Feds Seek More Time To Mull Boston Marathon Bomber Ruling

BOSTON (AP) — Federal prosecutors said Monday that they need more time to decide whether to ask an appeals court to reconsider the case of Boston Marathon bomber Dzhokhar Tsarnaev, whose death sentence was thrown out over concerns over about the jury selection process.

The U.S. Justice Department urged the 1st U.S. Circuit Court of Appeals to give prosecutors until Sept. 14 to file a petition asking the full court to hear the case. They currently have until Friday to file a petition for rehearing.

"The process of determining whether to seek further review takes time, particularly in a case of this magnitude, because it requires input from various components within the Department of Justice. Additional time is needed to make the decision in this," DOJ attorney William Glaser wrote in a court filing. The solicitor general will make the decision, Glaser wrote.

Prosecutors, who have not yet publicly commented on the ruling, could also decide to go directly to the U.S. Supreme Court.

A three-judge panel of the appeals court last month threw out Tsarnaev's death sentence in the 2013 bombing that killed three people and wounded more than 260 others. The appeals court said the judge who oversaw the case did not adequately screen jurors for potential biases and ordered a new penalty-phase trial on whether the 27-year-old should be executed.

Tsarnaev was convicted in 2015 on 30 charges, including conspiracy and use of a weapon of mass destruction.
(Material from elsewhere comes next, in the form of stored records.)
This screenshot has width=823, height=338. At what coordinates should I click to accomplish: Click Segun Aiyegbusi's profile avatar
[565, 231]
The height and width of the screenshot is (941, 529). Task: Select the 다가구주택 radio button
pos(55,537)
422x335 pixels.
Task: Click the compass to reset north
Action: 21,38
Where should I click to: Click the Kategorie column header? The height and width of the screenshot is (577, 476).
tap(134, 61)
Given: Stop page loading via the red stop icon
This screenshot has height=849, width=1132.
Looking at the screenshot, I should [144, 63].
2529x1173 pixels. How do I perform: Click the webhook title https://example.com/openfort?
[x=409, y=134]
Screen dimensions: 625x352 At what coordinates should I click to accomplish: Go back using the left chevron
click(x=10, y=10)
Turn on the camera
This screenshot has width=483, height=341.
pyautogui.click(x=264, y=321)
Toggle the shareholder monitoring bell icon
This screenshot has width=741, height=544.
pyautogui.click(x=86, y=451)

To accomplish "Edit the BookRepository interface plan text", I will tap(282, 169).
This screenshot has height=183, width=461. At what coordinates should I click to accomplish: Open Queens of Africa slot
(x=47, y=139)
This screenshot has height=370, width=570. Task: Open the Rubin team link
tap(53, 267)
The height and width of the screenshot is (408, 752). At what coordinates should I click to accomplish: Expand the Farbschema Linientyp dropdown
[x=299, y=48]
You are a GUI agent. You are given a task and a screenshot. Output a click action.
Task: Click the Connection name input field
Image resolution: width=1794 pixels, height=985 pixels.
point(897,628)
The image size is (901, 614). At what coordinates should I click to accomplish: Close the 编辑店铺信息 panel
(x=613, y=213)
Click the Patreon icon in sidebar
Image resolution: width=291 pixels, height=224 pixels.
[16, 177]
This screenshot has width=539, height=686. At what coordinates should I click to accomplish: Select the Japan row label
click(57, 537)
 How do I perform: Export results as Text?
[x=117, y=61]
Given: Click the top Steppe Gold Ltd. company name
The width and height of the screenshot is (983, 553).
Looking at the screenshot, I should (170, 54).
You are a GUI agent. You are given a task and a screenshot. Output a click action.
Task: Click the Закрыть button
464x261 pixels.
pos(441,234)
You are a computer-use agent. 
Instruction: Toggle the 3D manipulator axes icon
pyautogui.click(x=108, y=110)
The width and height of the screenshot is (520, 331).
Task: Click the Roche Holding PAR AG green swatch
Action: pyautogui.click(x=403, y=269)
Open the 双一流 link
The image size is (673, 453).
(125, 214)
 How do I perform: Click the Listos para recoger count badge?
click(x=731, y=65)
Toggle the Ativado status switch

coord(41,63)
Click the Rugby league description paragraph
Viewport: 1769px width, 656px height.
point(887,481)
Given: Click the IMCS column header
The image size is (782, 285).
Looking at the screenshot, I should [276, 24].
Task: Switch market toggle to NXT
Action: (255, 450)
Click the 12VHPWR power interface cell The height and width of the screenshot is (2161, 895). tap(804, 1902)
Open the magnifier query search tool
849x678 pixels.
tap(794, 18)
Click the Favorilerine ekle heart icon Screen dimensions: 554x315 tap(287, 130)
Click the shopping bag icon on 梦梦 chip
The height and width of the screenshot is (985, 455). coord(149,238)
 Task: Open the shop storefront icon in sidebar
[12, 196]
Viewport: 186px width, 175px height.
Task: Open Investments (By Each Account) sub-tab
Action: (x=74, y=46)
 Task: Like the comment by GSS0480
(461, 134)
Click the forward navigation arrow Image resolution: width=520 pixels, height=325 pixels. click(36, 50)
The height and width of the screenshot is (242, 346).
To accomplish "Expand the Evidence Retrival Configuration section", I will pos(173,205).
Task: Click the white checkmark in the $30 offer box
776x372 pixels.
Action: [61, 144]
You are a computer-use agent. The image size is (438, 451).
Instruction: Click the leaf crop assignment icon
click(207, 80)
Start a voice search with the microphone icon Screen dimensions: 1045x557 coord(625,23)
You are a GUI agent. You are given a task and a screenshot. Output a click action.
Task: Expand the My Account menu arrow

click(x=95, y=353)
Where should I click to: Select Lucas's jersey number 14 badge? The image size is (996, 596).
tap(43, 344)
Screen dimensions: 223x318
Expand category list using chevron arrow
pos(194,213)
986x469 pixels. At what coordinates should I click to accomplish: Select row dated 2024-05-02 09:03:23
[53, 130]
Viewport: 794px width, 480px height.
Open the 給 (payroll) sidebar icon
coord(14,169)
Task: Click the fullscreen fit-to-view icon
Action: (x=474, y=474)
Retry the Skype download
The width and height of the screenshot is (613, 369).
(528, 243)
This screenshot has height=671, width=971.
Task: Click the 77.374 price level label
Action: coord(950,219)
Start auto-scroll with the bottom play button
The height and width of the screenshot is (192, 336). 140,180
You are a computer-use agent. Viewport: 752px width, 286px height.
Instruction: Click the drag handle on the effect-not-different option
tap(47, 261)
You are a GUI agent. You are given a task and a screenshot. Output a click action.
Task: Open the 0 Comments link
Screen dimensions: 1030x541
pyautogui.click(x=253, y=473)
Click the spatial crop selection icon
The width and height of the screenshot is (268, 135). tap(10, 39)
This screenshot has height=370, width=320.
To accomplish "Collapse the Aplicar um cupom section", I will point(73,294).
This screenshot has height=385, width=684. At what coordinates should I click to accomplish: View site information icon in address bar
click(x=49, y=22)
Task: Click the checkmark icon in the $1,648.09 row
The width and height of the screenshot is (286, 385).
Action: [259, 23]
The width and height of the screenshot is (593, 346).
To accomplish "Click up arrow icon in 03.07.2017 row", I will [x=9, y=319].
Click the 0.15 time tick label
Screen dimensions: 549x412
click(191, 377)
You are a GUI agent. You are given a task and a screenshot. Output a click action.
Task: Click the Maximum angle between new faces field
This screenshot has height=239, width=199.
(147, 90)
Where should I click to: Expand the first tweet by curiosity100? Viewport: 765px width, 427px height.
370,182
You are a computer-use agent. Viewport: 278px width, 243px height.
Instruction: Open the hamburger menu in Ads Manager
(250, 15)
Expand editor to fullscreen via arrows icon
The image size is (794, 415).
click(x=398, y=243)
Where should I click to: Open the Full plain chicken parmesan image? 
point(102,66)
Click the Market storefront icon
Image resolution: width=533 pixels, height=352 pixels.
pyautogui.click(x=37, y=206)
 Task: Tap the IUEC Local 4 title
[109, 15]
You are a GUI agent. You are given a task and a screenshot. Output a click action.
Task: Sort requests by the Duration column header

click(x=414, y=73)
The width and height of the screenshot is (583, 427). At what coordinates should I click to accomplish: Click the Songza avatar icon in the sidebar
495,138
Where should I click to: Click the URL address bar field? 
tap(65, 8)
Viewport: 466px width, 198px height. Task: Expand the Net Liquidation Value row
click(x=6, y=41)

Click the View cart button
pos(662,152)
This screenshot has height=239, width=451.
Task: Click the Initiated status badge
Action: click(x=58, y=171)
The 1st Circuit upheld all but a few of the convictions.

His lawyers did not dispute his involvement in the attack, but argued he was less culpable than his older brother, Tamerlan Tsarnaev, who died in a gunbattle with police a few days after the bombing.

An attorney for Tsarnaev said after the ruling that "it is now up to the government to determine whether to put the victims and Boston through a second trial, or to allow closure to this terrible tragedy by permitting a sentence of life without the possibility of release."